An den Bauten des japanischen Architekten Sou Fujimoto scheint die Schwerkraft weniger stark zu ziehen. Diese und weitere Empfehlungen der Woche aus dem SZ-Feuilleton.

Von Harald Eggebrecht, Gerhard Matzig, Peter Richter, Felix Stephan und Sonja Zekri

Ausstellung: "Primitive Future" in der Galerie Aedes

Manche scheitern schon daran, ein Haus zu zeichnen, ohne den Stift abzusetzen. Der japanische Architekt Sou Fujimoto hat es jetzt hinbekommen, in einem Zug sein Gesamtwerk auf Linie zu bringen und dazu Bäume, Menschen, Tiere: Im Grunde ist es eine komplette Welt, die er als 3-D-Zeichnung mit einem einzigen Draht in die Berliner Architekturgalerie Aedes gehängt hat. Das ist allein schon der scheinbaren Leichtigkeit der Geste wegen spektakulär (bis 30. August). Aber den Eindruck, dass in Japan die Schwerkraft irgendwie weniger stark wirkt, hat man auch vor seinen im Wortsinn zauberhaften Bauten, oft Metamorphosen von Häusern, Bäumen, Sträuchern oder Erdhügeln. Denn die durchgehende Linie ist auch ein Programm, ein Zurück zum vormodernen Zusammenhanggefühl von Mensch und Natur, aber mit dramatisch modernen Mitteln: Romantik in zeitgenössischem Japanisch. Peter Richter

Architektur: Norman Fosters Kurs für Kinder

"Baue deine eigene Stadt", nennt sich das Projekt, das sich an Kinder richtet. (Foto: Foster and Partners)

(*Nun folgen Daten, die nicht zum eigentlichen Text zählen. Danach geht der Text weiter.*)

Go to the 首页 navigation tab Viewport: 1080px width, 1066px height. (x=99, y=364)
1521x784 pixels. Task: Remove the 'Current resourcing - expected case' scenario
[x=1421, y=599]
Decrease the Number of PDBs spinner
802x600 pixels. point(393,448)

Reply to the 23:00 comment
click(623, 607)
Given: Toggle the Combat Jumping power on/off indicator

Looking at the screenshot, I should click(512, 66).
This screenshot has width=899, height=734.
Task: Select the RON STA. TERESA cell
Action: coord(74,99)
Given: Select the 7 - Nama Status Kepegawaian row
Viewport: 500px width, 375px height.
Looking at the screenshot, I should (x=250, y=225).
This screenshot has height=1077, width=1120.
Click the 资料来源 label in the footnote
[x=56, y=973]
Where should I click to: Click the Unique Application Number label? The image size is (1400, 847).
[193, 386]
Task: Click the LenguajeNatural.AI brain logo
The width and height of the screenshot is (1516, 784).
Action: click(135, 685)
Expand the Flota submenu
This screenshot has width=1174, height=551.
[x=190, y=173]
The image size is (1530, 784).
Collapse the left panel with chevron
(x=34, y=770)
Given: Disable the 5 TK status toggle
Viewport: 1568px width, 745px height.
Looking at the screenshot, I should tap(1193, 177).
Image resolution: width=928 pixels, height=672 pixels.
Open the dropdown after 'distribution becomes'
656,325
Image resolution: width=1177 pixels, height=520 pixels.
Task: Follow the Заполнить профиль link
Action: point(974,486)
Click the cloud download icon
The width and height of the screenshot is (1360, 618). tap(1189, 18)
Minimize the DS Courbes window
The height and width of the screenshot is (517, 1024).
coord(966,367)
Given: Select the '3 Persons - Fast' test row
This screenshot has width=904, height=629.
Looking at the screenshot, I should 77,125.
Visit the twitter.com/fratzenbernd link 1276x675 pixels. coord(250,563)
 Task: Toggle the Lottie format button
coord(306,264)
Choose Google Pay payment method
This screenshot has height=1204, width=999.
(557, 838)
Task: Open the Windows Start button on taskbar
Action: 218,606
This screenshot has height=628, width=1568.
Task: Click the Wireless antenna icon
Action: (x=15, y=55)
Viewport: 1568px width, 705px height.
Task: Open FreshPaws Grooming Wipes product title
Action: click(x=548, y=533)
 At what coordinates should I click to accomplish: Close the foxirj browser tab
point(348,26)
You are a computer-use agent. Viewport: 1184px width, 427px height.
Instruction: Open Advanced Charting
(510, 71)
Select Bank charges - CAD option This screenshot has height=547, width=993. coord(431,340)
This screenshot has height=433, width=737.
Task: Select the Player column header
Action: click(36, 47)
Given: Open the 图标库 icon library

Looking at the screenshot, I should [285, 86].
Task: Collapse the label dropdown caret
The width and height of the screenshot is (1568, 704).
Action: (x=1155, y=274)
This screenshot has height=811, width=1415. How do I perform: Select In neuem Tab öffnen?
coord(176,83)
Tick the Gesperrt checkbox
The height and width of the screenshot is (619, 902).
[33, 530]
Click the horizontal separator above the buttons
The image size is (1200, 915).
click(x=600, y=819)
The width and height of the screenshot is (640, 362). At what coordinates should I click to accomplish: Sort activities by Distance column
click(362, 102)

Norman Foster hat die Kinder entdeckt. Gut so, denn aus Kindern werden Erwachsene - und erwachsene Architektinnen, Bürgermeister und Stadtplaner können diese Welt besser machen. Schlechter auch. Es ist also nicht verkehrt, in die Fähigkeiten von Planern zu investieren. Was aber auch für die Seite derer gilt, die in den Folgen der Planungen leben. In Büros, Wohnungen und Städten. Partizipatorisch wird immer öfter auf Planungen Einfluss genommen. Mit anderen Worten: Sehr viele Menschen gestalten Lebensraum, sehr wenige Menschen wissen, wie das geht. Was ja wiederum sehr viel erklärt. Das Büro Foster + Partners bietet nun Kindern eine Art Ferien-Telekolleg an: "Baue deine eigene Stadt". Wochenweise werden Vorlagen ins Netz gestellt. Damit lassen sich Krankenhäuser, Schulen oder auch Brücken entwerfen. Das ist natürlich nichts anderes als ein Online-Bastelkurs mit Papier und Buntstift - aber den Bildern zufolge ahnt man dies: Kinder wünschen sich eine womöglich andere, schmuckvoller, farbenfroher und fantastischer gestaltete Welt. Als Erwachsener kann man sich dem anschließen. Kinder an die Macht. Gerhard Matzig

Jüdisches Leben: Menora-Zentrum in Dnipro

Das jüdische Kultur- und Geschäftszentrum Menora im ukrainischen Dnipro. (Foto: Imago)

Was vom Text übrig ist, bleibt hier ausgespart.